2019年某週刊誌に、「ニコチンでアルツハイマーが防げる!」という記事が出て話題になりました。

喫煙者諸氏が大喜びしそうな記事ではありますが、残念ながら真相は二つの意味で否定的です。

マスコミ報道に底流する恣意性

実はこのような言説は、過去にも流布されたことがあります。

言い出したのはタバコ会社と金銭的なつながりのある研究者。

テーマがテーマだけに、その後一般の(しがらみのない)研究者の研究が多く行われ、いずれもその逆、つまり「喫煙がアルツハイマー病を増加させる」との結果を得ました。

週刊誌(のみならず、一般に情報を売ることを生業とするジャーナリズム)にとって「良い情報」とは、それが真実であるとか科学的に妥当だとか、あるいは消費者の利益になることだとかではありません。

ただ一つの基準、それは「売れるかどうか」です。
誰が何と言おうと、最後はココなんですね。

その中で、可能なかぎりの良心を発揮し、場合によってはジャーナリスト生命を賭してでも正義を追究するか、売れる道を追究するかはひとえにそのジャーナリスト個人の信条・生き様次第と言ってよいでしょう。

これは科学者や弁護士などの専門職にも言えることです。

利害を越えた「普遍的な正義」は奥ゆかしい

以前私が住んでいたマンションの南側に、別のマンション建設の計画が立ち上がりました。

ウチのマンションの管理組合は都度話し合いを開き、日照権をタテに建設計画の中止を求めました。

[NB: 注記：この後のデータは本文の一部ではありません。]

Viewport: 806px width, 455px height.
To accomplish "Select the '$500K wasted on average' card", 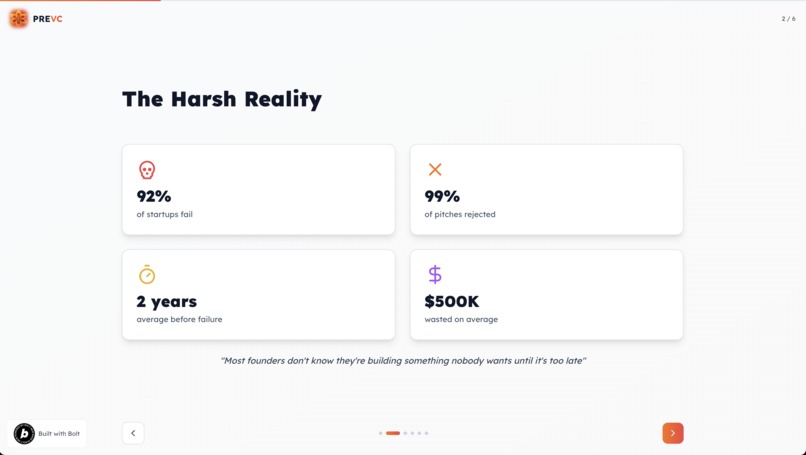I will (x=546, y=295).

結果は先方のマンションの高さを1mくらい低くすることで、結局押し切られることに。

この場合も、当方の管理組合と彼方のマンション建築者双方に顧問弁護士がいて、それぞれの主張をするわけですよね。

客観的に利害は対立していても、それぞれにとってはそれぞれの主張が正義な訳です。

で、そこに顧問契約をした弁護士からの専門知識を駆使したお墨付きが加わる。

現実に鋭く対立していて、互いに相手が間違っていると確信しているのに、外形上は双方ともなかなか立派な正当性の衣をまとうことができちゃう。

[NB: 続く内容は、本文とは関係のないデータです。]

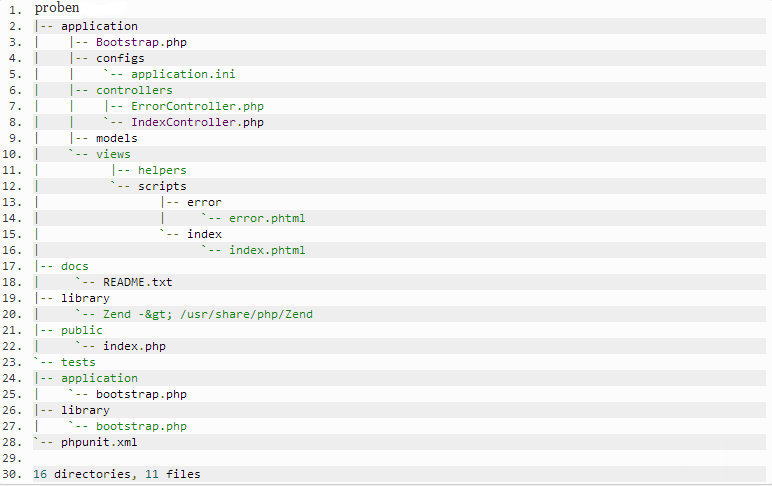This screenshot has width=772, height=486.
Task: Click the configs directory name
Action: coord(120,59)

一事業者お抱えの研究者、顧問契約をしている弁護士などは、当然ながら契約先の利益になるような行動をとろうとします。

悪く言えば、専門性を駆使して利害対立のその偏った立場の中で正当化を目指す。

ブログ「エビデンスは万能にあらず」でも示した通り、専門家の意見はエビデンスとして扱うことはできますが、エビデンスとしての格式は最下位。
つまりその真意性は相当程度疑う必要がある、ということ。

利権が絡んでいるようでは、もはや疑ってかかる方が得策と言えるでしょう、喫煙者の方には残念ながら。

統計の読みミスは原因を見誤る

もう一つ言えることは、統計的には喫煙者がアルツハイマーを発症する確率は低い、というデータも確かにあります。

あるのですが、これもブログ「因果関係を読み誤らない統計の活用を」で示した通り、統計データは因果関係を読み解くのに重要なツールですが、そこには注意が必要です。

このデータはタバコの何らかの作用がアルツハイマーを防いでいることを示しているでしょうか?

実はそうではありません。
単にタバコを吸う人は寿命が短いため、アルツハイマー発症まで生きていない可能性が高いから、なんですね。

こうやって見ると、厄介ではあるけれども専門家のミスリードと統計のミスリード、双方に足元をすくわれないよう、個々人で多角的な情報収集が求められる、ということです。